[Start of Attachment]
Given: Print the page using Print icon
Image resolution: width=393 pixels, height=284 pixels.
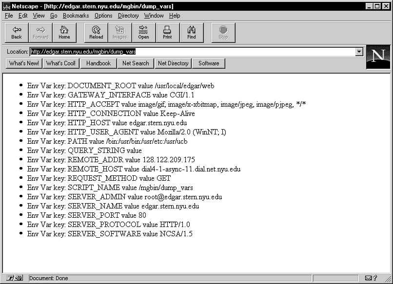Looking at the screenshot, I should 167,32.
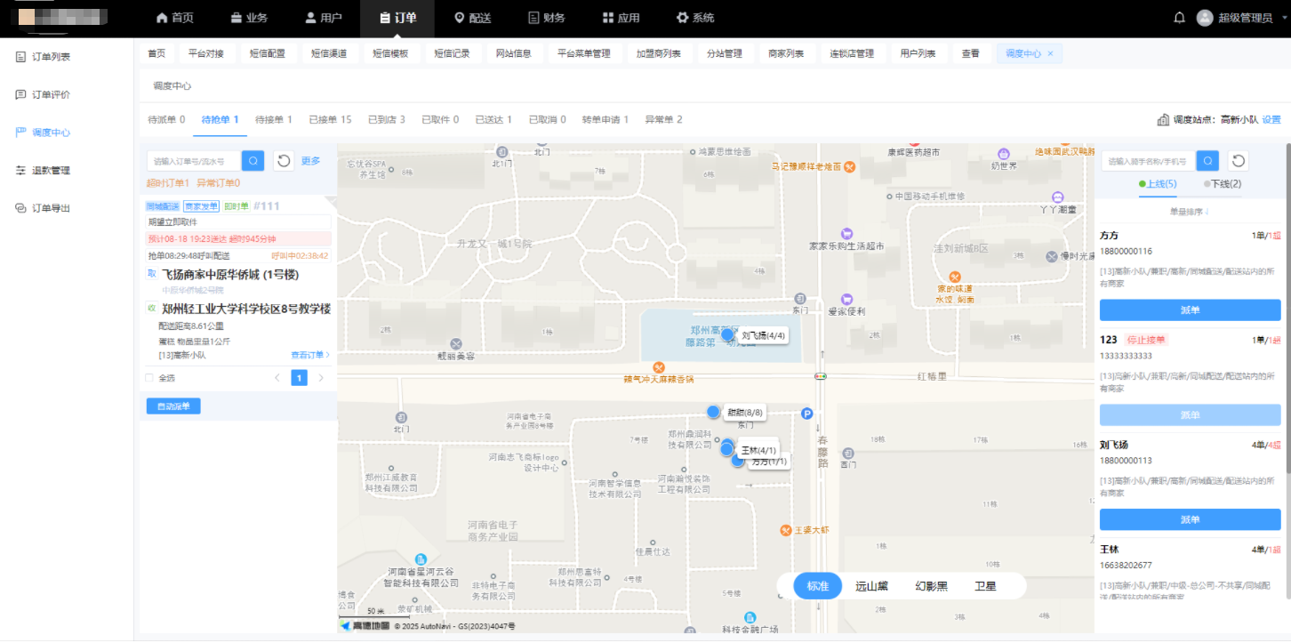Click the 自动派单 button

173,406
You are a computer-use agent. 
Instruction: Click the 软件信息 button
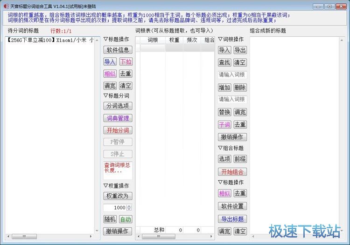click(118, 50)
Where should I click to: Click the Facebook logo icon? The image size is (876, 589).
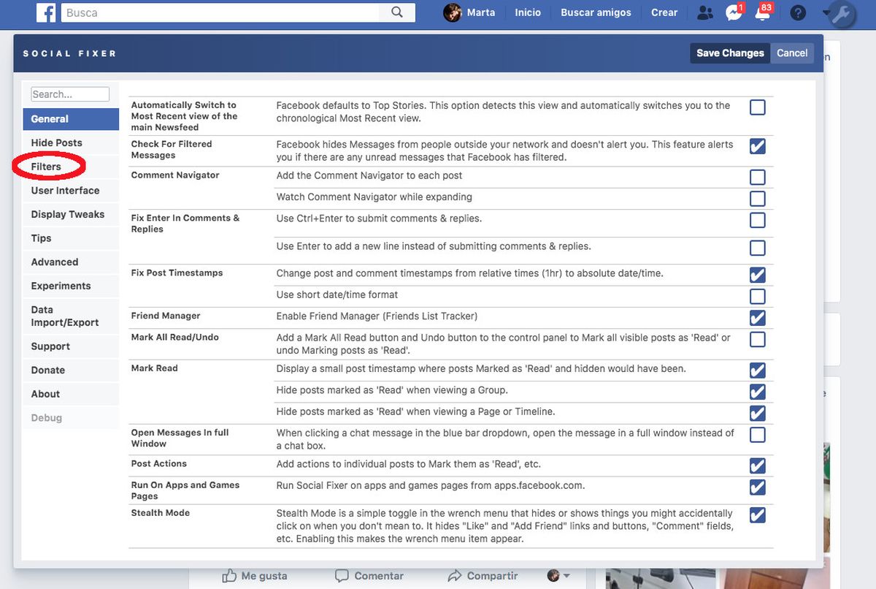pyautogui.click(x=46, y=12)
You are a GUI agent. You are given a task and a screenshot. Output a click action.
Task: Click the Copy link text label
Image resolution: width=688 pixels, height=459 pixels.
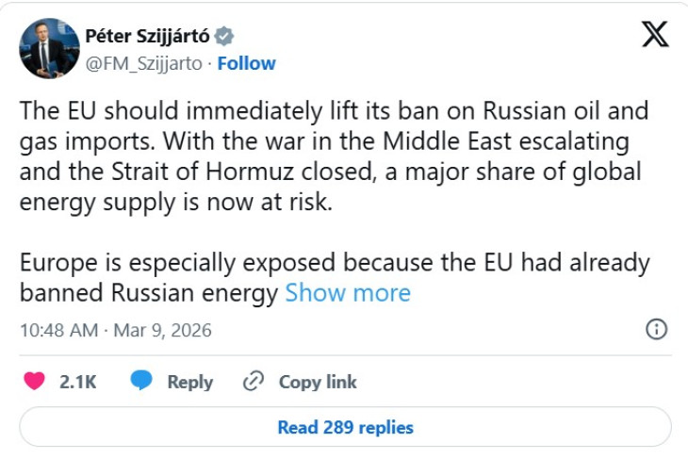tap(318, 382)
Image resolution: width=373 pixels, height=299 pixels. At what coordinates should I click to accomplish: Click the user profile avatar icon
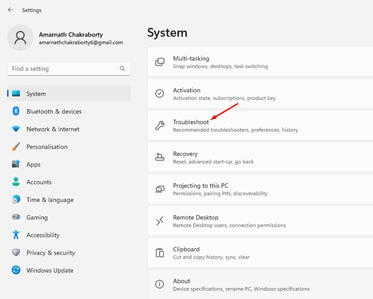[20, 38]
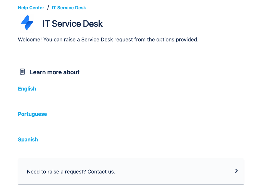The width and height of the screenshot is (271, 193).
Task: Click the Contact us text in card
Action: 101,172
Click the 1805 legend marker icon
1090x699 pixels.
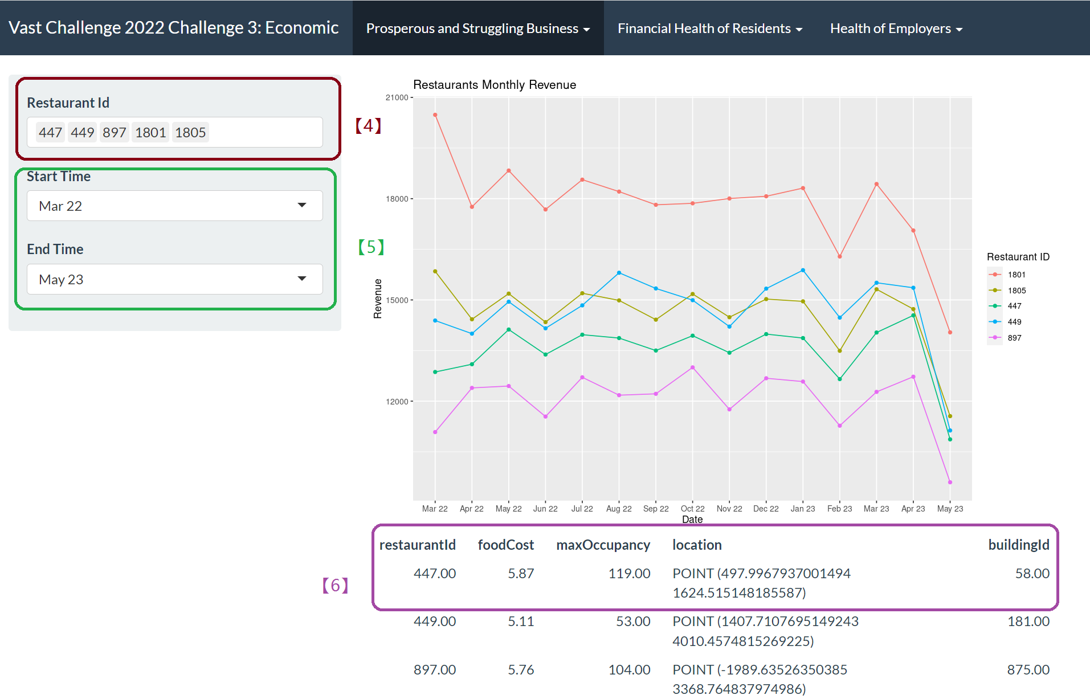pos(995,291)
[End of Attachment]
[Start of Attachment]
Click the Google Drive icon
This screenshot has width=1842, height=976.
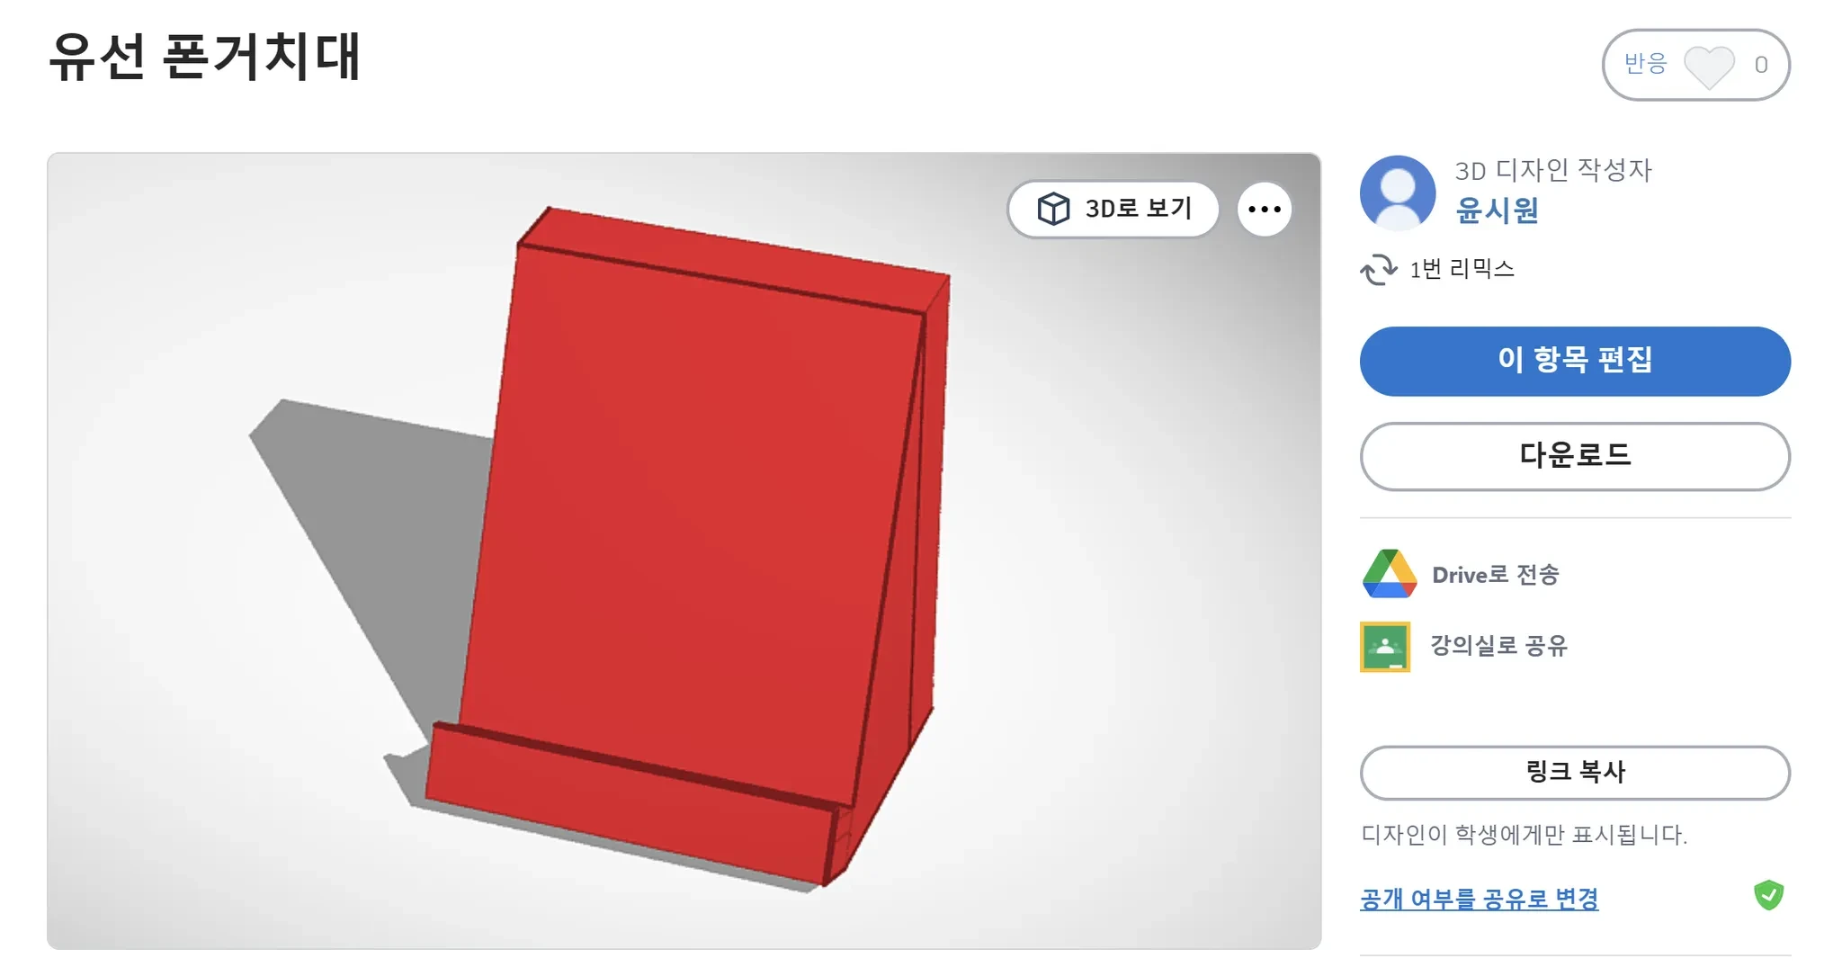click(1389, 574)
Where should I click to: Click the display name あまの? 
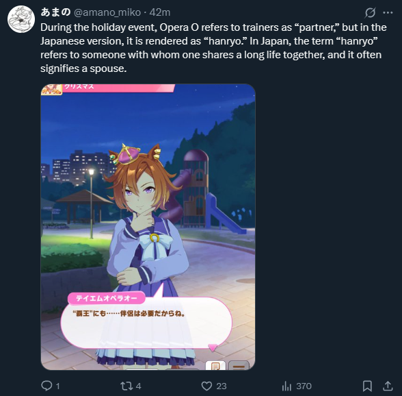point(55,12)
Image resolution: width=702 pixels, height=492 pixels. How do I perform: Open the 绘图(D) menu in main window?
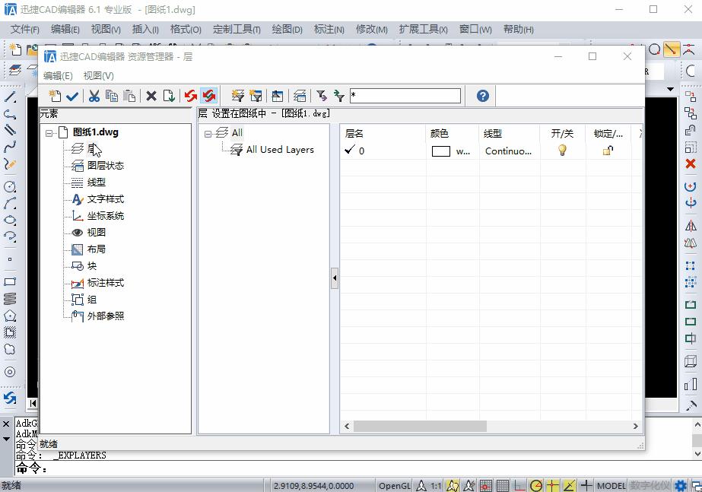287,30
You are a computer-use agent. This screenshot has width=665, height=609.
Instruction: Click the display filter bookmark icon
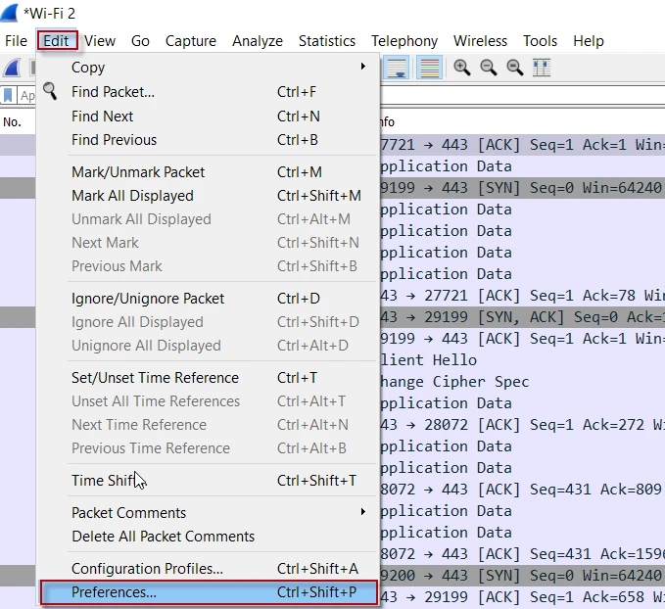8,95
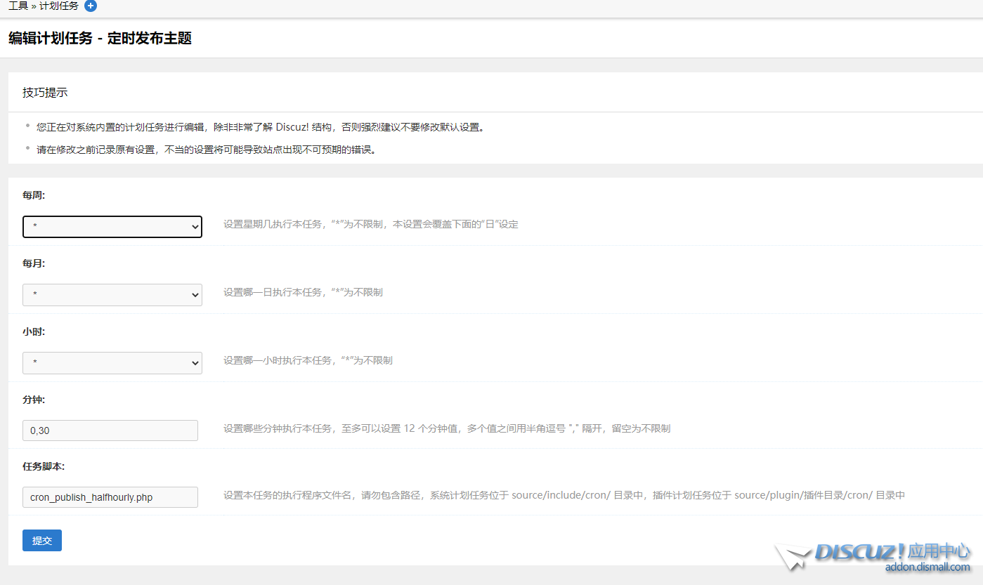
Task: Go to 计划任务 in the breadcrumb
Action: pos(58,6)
[End of Attachment]
Reproduce each line from the data that has "agent" in it.

You are a computer-use agent. 
You are a GUI agent. You are given a task and a screenshot. Output a click action.
You are a computer-use agent. This screenshot has width=665, height=609.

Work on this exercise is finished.